スペインのカゴやヨーロッパのロマもしかり、カーストや人種、職業、信教による差別が表面的には撤廃したとされる国においても、差別する側の人々の意識から消さない限り、差別は根深く生き続ける。
ルポは2000年代のものなので少し古いが、実弾が飛び交うパレスチナやネパールの内戦を取材した突撃ルポは、生々しく、読み応えがあった。
読了日:08月16日 著者:
上原 善広
クスノキの番人 (実業之日本社文庫)の
感想ずっと敬遠してきた東野作品を『ナミヤ雑貨店』以来6年ぶりに手に取った。
テンポよくサクサクと読めるのは“東野節”ならではだが、ミステリではないのでやはり物足らない。
良くいえば、安定したストーリーテラー。悪くいえば、キレが無く野暮ったい。
内容は緊張感もなく、いたって平和的にストーリーが展開する。
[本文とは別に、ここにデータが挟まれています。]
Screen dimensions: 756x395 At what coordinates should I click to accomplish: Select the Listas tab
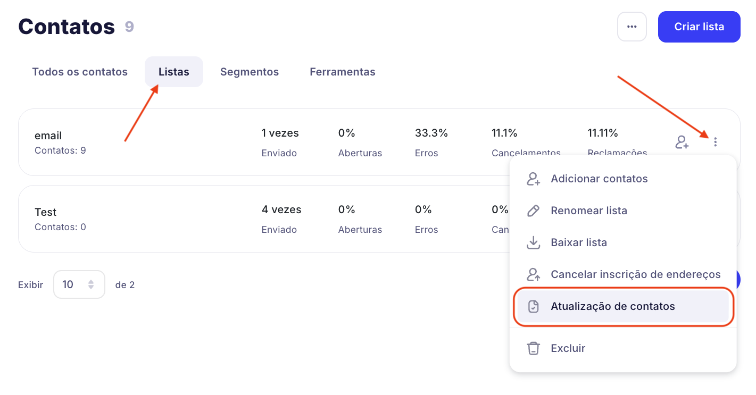pyautogui.click(x=174, y=72)
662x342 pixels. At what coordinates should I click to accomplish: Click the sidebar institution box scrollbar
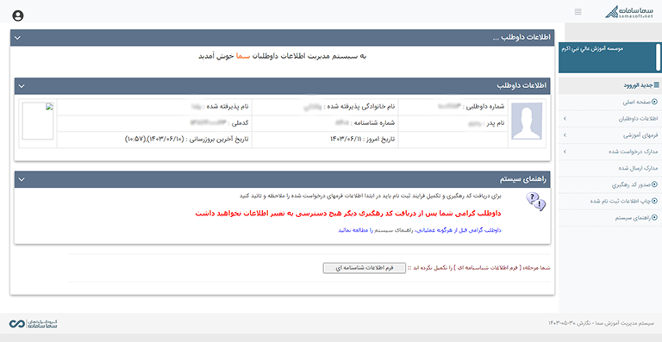click(659, 57)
後半に入るとおおよその結末まで読めてしまうので、心の躍動も感じないし、盛り上がりに欠けたまま終わってしまう。
クスノキ内部の描写や到底考えられない会議乱入など不自然な部分もあり、もう少し丁寧に書いて欲しかったところだ。
読了日:08月14日 著者:
東野 圭吾
「ウルトラQ」の誕生の
感想1966年に放送された『ウルトラQ』を当時小学生だった私はリアルタイムで見た。
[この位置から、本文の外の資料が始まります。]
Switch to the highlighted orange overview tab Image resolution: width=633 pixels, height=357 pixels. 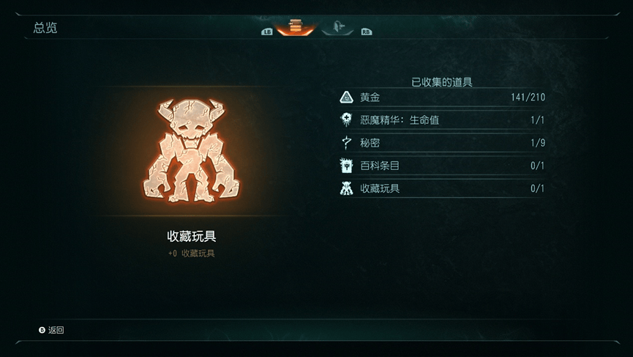pos(296,26)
記念すべき第一話『ゴメスを倒せ!』の視聴率はなんと32.2%。
白黒だったが、オープニングテーマ曲や石坂浩二のナレーションも斬新で、怪獣をテレビで毎週見ることができるという嬉しさで心が躍った。
本書は番組の企画段階から制作秘話を織り交ぜて、マニアックすぎるほどの熱意で取材している。
幼稚園児だった著者はいまだに映像が焼き付いているというから、当時の少年たちを熱狂させたのもうなずける。
ガラモンやカネゴン、M1号…昭和の世界が愛おしい。
読了日:08月12日 著者:
白石 雅彦
山と渓に遊んでの
感想沢登りを通じて交流があった著者の作品。
秋田での幼少期から山を始めた青年期、浦和浪漫山岳会の結成、フリーとなった現在の活動について綴っている。
登山家には非凡な文章力をもった人が多いが、著者は現役の山岳ライターの中でもトップクラスだ。
抒情感溢れる文章も良いが、1997年にACC-J茨城の故・本図一統氏と挑んだ黒部川剱沢大滝の登攀は今読んでも手に汗握る。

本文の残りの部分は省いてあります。